Thursday, November 17, 2011

A Friendly Answer

God hears prayers. I was reminded of that.

He may not always answer. As I told friends recently after seeing the movie Contagion, I feel sometimes as if I'm pounding on a cold stone door three feet thick, that the mail's not running, no messages are getting through, and the gate is barred behind me as I leave the grounds dejectedly....but he hears. I've had answers given before, one of them hand-delivered with a crystal-clear rebuke. So I leave my request parceled on the doorstep, tape a sign to the door, come back and rattle the doorknob occasionally, call out a resounding Hello! that echoes back to me in a thousand different tones of perplexity, frustration, reverence and inquiry. Then I shuffle down the path to keep my neglected patience company, peering over my shoulder in hopes of catching a glimpse of God.

My dear friend Camille's move to a different state last week reminded me of answers given. In saying goodbyes, her husband mentioned how fortunate it was that we had all met in the social hall of our church one Sunday seven years ago.

"I was praying very hard for friends then," I replied passionately.

That is absolutely true, though perhaps pathetic. When I met Camille, I had no friends in this dusty town to talk to.

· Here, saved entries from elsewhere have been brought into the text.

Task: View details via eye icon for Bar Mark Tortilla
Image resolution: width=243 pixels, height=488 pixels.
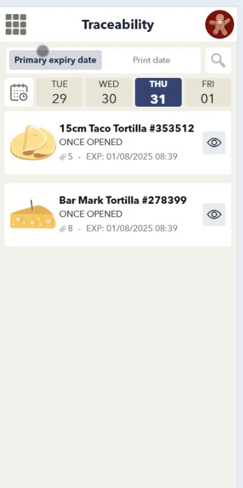Action: [x=214, y=215]
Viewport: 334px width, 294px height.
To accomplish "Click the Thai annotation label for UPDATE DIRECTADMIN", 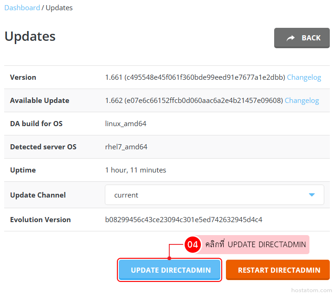I will [x=256, y=244].
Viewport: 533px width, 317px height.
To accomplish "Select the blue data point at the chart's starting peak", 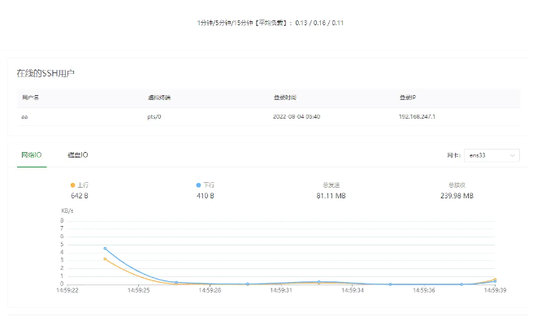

I was raising two fresh whippersnappers; I needed support, fellow women to converse with about my experiences, to share advice, laughter, tears.

Of course, God helps those who help themselves, so when I saw my opportunity, I pounced on it. Literally and not gracefully, I'm embarrassed to say. I saw Camille, elegantly-dressed and with a kind, friendly face, and I heard her mention to an older couple that she sang in a touring opera company. The words had barely escaped and the couple had hardly a chance to acknowledge them when I sprang toward her like a lonely Jack-in-the-box. With wide-eyed desperation, I exclaimed lamely but passionately, "I love opera!"

Another person would have given me a short response, a false smile and turned away, but Camille, though a little startled, chatted with me and gave me a card with her cell phone number, telling me we could get coffee sometime.

It would be a long while before we got that coffee, but we began to greet each other with a smile and pleasantries whenever we met. A few months later, after a Mom's Group I had started in our parish began to blossom (and bless me with the friendship of several lovely, intelligent women), I saw Camille walking out of church as we were waiting to baptize our little girl. She was pregnant. I congratulated her warmly.

"Did you ever start that Mom's Group?" she asked eagerly.

The rest of the story is history, as they say. Since that first Mom's Group meeting to which she brought her infant son and for seven years now we have watched each other's children grow. We have shared faith, tea, countless pastries (we both have a compulsive baking disorder, though hers often yields mind-numbingly yummy results), and time with friends. We have talked about sleep deprivation, nursing, beautiful moments of parental bliss, mommy regrets, history, our personal artistic endeavors, and, of course, God. I could always talk long to my friend about God, and in doing so feel that she truly was a friend given to me through faith. Camille and I became such good friends these past several years, and however it may sound to an outsider, I believe we were both in the social hall that day because God knew we could.

Now that we no longer live close, I find myself unusually grateful for a world that is riddled with cellphones and bubble-gummy social media.

And even though today she's a thousand plus miles to the northwest, even though I've recently felt as if I were prowling outside God's gate in the dark waiting for some guidance, I can reflect with gratitiude on the friendship I was given and remember through it the prayers that are answered.

Sunday, November 13, 2011

This pretty red Dean - short

There are times when I suspect I only keep a guitar around for these last two months of the year. I get restless come early November. I glance at the corner where its case reposes, and I feel a desire to strum, to pluck, and to bruise the ends of my delicate fingers on its wire strings - all for a little fa-la-la, ho ho ho, or a rambunctious chorus of Feliz Navidad!

Today I found the time. (If you can find the time for something, I always believe that Sunday is the time to find it. Lately, I've been on a losing streak for finding time, but when you keep a sabbath day the minutes seem to pace themselves with your perusal of the paper, your coffee-sipping and your pointless shlumping around in PJs) I unsnapped the guitar case - a merry sound, a sound of anticipation! - and I pulled my guitar on my knee, sat down at the edge of my chair, and warmed her up. Clumsy fingers, clumsy voice, bad timing on my Angels We have Heard and my Feliz Navidad, but then my preschooler was dancing, my toddler's eyes were alight, and my eldest daughter came and sang behind me as my fingers finally remembered my F chord for another round of Rudolph the Red-Nosed Reindeer and Silver Bells.

By the time my finger tips were purple with pressing down the strings and absorbing the shock of my glad strumming, my husband had come and entertained me and my girls with his goofy but energetic dance to Up on the Housetop. After watching our daughters join him in dancing like those happy Peanuts characters, I put the guitar away, snapped the case again. Then I blew on my fingers to lessen the pain of holiday music brilliance. Oh, well - I'll get my calluses back before Christmas. I've got a fair amount of jingle belling, gloria trilling and Feliz Navidading left to do.